The Friends of All Hallows, and two charitable organisations that wish to remain anonymous, will make contributions to make up the cash shortfall.
Maureen Davies, chair of the Association of Friends of All Hallows, said: “Our first concern is for these elderly people and their families, who have come to rely so much on the care and friendship they find at All Hallows.”
Mrs Davies emphasised that the agreement was only a temporary solution and that negotiations between the hospital and county council staff would continue to try and find a longer-term agreement.
“All Hallows is a not-for-profit organisation, so it seems very unlikely that comparable services, including transportation, could be provided cheaper elsewhere.
“The friends fully support All Hallows' efforts to renegotiate terms, and very much hope that a lasting solution can be found, which will enable Suffolk's elderly to continue to find access to the services they rely on here in the future.”

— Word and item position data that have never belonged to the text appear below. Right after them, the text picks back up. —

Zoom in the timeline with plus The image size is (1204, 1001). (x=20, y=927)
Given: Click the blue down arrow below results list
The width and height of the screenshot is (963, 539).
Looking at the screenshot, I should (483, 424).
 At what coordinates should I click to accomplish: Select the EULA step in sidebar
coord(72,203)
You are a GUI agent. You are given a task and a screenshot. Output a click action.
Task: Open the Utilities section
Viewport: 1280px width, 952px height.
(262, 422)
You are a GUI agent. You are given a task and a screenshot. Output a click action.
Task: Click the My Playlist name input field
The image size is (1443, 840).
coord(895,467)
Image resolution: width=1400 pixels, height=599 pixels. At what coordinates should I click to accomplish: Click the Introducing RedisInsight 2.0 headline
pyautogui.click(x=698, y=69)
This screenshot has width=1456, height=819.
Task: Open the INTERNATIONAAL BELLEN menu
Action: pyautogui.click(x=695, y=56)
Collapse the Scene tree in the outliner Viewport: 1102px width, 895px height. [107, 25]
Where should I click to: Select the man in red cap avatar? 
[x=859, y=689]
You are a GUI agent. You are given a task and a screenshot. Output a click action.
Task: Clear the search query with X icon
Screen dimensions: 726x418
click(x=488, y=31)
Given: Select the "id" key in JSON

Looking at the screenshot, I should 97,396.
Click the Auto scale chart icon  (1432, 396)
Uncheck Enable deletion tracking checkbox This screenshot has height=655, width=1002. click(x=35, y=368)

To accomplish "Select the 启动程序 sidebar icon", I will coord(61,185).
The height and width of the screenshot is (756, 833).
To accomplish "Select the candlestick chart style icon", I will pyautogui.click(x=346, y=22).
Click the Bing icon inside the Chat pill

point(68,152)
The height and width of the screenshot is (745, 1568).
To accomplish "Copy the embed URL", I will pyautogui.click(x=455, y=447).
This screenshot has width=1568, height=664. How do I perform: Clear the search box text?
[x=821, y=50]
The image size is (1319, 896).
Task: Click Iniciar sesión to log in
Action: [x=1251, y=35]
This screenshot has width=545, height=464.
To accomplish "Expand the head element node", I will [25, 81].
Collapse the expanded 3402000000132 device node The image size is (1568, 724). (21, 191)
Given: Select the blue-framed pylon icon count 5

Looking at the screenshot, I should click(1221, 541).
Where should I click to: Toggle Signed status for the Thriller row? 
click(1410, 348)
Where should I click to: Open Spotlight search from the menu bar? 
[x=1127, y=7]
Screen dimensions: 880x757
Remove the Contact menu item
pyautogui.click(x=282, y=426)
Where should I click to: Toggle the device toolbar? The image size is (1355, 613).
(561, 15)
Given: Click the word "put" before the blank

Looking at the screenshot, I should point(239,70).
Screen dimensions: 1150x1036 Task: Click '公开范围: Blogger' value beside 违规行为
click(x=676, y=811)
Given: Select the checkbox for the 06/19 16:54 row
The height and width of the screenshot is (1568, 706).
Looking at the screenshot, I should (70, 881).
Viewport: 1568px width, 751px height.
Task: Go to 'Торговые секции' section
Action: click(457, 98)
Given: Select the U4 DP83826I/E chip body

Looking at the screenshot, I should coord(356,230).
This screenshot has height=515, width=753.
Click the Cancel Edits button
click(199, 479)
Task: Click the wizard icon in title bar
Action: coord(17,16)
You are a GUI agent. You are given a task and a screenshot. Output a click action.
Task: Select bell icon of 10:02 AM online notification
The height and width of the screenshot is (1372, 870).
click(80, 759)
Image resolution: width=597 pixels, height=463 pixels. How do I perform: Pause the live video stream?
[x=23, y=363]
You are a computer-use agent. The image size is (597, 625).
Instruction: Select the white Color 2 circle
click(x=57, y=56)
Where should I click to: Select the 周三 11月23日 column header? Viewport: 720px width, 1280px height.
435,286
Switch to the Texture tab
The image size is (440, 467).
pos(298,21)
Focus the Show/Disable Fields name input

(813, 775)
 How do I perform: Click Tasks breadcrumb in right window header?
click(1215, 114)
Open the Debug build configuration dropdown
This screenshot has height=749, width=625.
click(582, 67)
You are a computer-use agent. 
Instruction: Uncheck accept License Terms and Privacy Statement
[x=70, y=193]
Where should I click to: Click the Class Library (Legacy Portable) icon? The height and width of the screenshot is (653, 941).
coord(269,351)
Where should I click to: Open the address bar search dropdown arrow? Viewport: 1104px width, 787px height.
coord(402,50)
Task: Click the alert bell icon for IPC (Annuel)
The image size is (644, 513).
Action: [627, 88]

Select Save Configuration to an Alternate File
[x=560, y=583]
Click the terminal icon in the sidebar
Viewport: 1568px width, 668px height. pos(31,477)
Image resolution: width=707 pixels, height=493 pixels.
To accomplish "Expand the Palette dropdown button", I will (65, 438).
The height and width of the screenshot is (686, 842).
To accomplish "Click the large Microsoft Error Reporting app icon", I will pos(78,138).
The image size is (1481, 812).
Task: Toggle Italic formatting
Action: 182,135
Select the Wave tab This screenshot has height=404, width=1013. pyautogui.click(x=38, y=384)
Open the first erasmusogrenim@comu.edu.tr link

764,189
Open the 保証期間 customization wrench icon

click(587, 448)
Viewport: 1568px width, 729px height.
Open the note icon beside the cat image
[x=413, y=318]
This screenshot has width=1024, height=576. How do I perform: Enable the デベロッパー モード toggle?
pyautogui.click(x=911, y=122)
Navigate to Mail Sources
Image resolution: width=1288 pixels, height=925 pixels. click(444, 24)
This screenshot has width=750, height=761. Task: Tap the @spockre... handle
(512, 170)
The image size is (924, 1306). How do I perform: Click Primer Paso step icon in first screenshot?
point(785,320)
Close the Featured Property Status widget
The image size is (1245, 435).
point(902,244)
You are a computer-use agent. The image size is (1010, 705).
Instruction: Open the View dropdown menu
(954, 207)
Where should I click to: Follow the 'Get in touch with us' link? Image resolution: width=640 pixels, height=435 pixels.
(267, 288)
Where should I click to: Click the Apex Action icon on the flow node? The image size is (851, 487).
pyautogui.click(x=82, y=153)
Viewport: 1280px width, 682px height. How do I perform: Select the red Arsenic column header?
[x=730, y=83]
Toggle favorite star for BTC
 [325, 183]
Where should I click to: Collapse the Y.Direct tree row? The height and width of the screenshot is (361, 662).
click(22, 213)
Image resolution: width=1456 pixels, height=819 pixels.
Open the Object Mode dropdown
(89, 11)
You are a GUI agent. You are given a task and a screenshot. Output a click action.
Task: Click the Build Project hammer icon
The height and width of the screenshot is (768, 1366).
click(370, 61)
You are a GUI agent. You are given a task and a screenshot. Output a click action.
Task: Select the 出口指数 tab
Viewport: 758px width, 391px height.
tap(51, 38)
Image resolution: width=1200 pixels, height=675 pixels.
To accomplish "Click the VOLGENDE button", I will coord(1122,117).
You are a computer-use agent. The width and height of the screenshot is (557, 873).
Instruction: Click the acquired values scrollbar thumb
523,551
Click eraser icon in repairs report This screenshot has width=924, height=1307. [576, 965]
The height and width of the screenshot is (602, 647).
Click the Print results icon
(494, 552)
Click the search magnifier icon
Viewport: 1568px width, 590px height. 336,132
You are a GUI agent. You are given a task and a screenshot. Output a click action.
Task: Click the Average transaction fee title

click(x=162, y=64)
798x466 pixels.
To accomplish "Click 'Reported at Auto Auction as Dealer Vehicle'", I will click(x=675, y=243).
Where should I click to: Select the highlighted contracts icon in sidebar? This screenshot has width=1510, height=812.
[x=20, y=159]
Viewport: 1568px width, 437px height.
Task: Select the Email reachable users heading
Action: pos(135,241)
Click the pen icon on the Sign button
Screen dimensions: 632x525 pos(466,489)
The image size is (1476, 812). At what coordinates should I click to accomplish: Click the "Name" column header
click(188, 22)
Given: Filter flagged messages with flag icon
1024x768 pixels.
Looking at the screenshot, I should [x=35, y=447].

Jane Midwood, Suffolk County Council's portfolio holder for adult care and community services, said: “I am very pleased that this matter has now been resolved.
“We provide the best services we can for vulnerable people, but can only act within the funding we have available.”
Ms Midwood said the believed the distress caused to the elderly people could have been avoided if All Hallows had entered into negotiations earlier. “Longer term negotiations will, of course, continue,” she said.